C’est amusant aujourd’hui de voir comment les nouvelles médecines, prenant en compte le traitement de la douleur par exemple, comme un facteur qui joue un rôle parmi les autres, mais aussi la pluri-factorialité des causes et les rétroactions en terme de maladie, épidémiologie, intègre de plus en plus les notions de systémique dans leurs analyses. L’approche cartésienne a fait aussi du mal à la médecine, elle a longtemps incité à une surenchère d’anti-biotiques en disant que c’est la cause à traiter par ce moyen etc…elle a conforté ce contexte de surenchère de médicaments tout court. Même et surtout en médecine, le déterminisme cartésien a fait beaucoup de tords.
Et pareil au niveau du droit, il est de plus en plus relativisé, notamment par la jurisprudence qui permettait cette relativisation absolument nécessaire.
Cela dit bien évidemment si c’est sous la manière outrancière
que majoritairement les skieurs perçoivent mes remarques sur la
préparation physique alors je préfère aller voir ailleurs vers
des pratiquants plus tolérants !!!
moi je le perçois comme ça, mais ça ne veut pas que je suis intolérant, simplement je n’aime pas les simplifications et les réductions.
Il ne faut pas confondre le théoricien qui utilise des modèles
pour construire une recherche… avec le praticien qui vit sa
pratique !!!
quand tu fais une enquête tu n’es pas pour autant théoricien dans le but de faire un modèle…tu essais de dégager des tendances, des phénomènes toujours dans une vision relativisée dans l’espace et le temps, donc pas la part théorique ne relève pas de « lois » mais de choses bien concrètes.
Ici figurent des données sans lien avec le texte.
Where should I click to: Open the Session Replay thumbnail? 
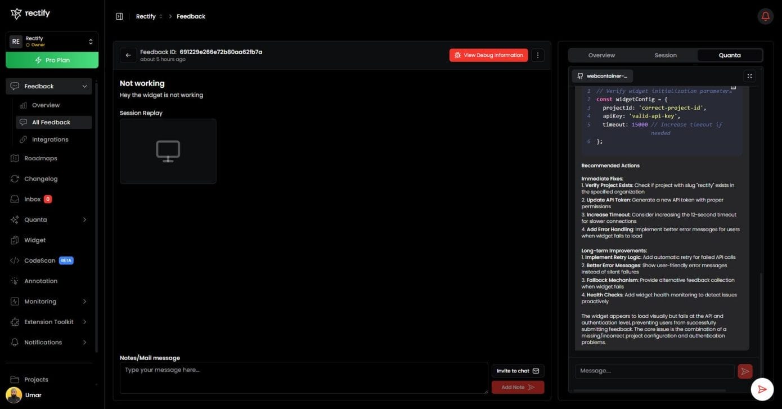coord(168,151)
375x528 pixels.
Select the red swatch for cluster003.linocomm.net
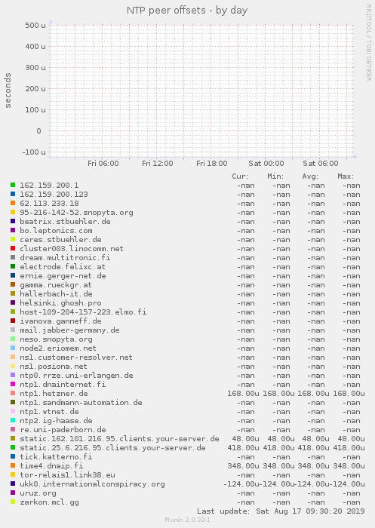coord(13,248)
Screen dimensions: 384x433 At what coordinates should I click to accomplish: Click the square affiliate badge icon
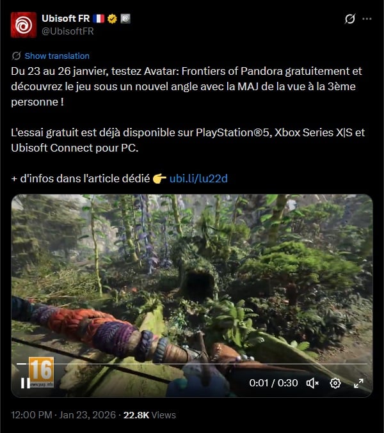coord(125,19)
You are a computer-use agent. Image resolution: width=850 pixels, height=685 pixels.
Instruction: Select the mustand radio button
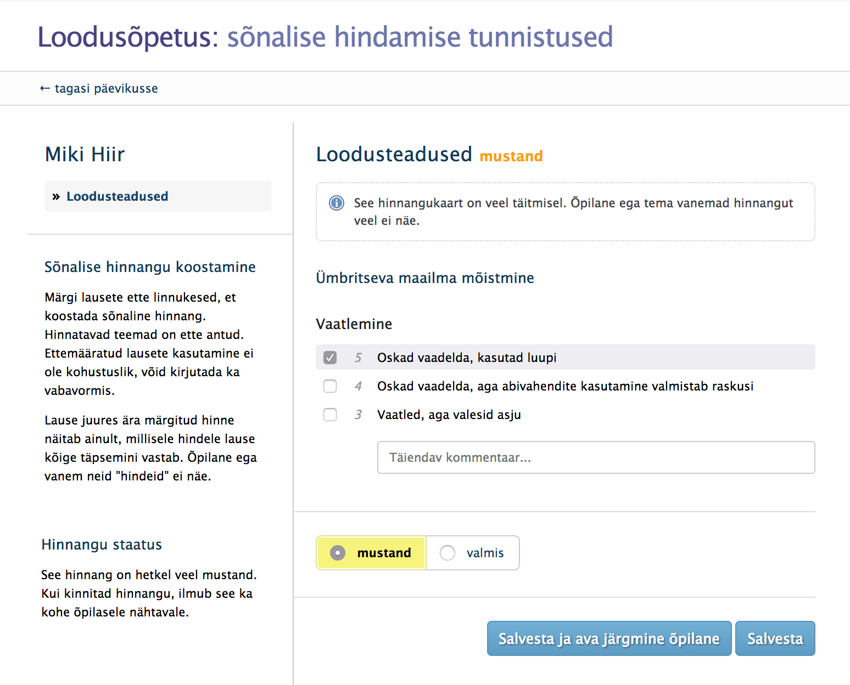[337, 553]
Bien évidemment lorsque je fais du ski avec ma compagne je ne
me pose pas la question de savoir dans quel registre je me
place : mon seul but est de passer une superbe journée avec une
pause casse-croute la plus idéale possible…un scrabble sur la
terrasse d’un refuge peut devenir un moment inoubliable !!!
de même pour moi
La recherche de catégorie de pratiques pour enclencher une
réflexion n’a vraiment rien à voir avec un objectif de
confort…ni encore moins avec l’idée sulfureuse d’un «
déterminisme à deux balles »
quand je parlais de déterminisme à deux balles, je parle de nombreuses enquêtes pondues par des journalistes ou des statisticiens qui sont fondées sur une approche déterministe où on ne mobilise qu’un seul phénomène, qu’une seule hypothèse pour expliquer des résultats souvent mal traités…même les questions sont fondées sur des postulats déterministes et c’est bien là le problème, c’est qu’on peut faire tout dire ce qui nous arrange sur les résultats.Voilà pourquoi une vision relativisée est absolument nécessaire.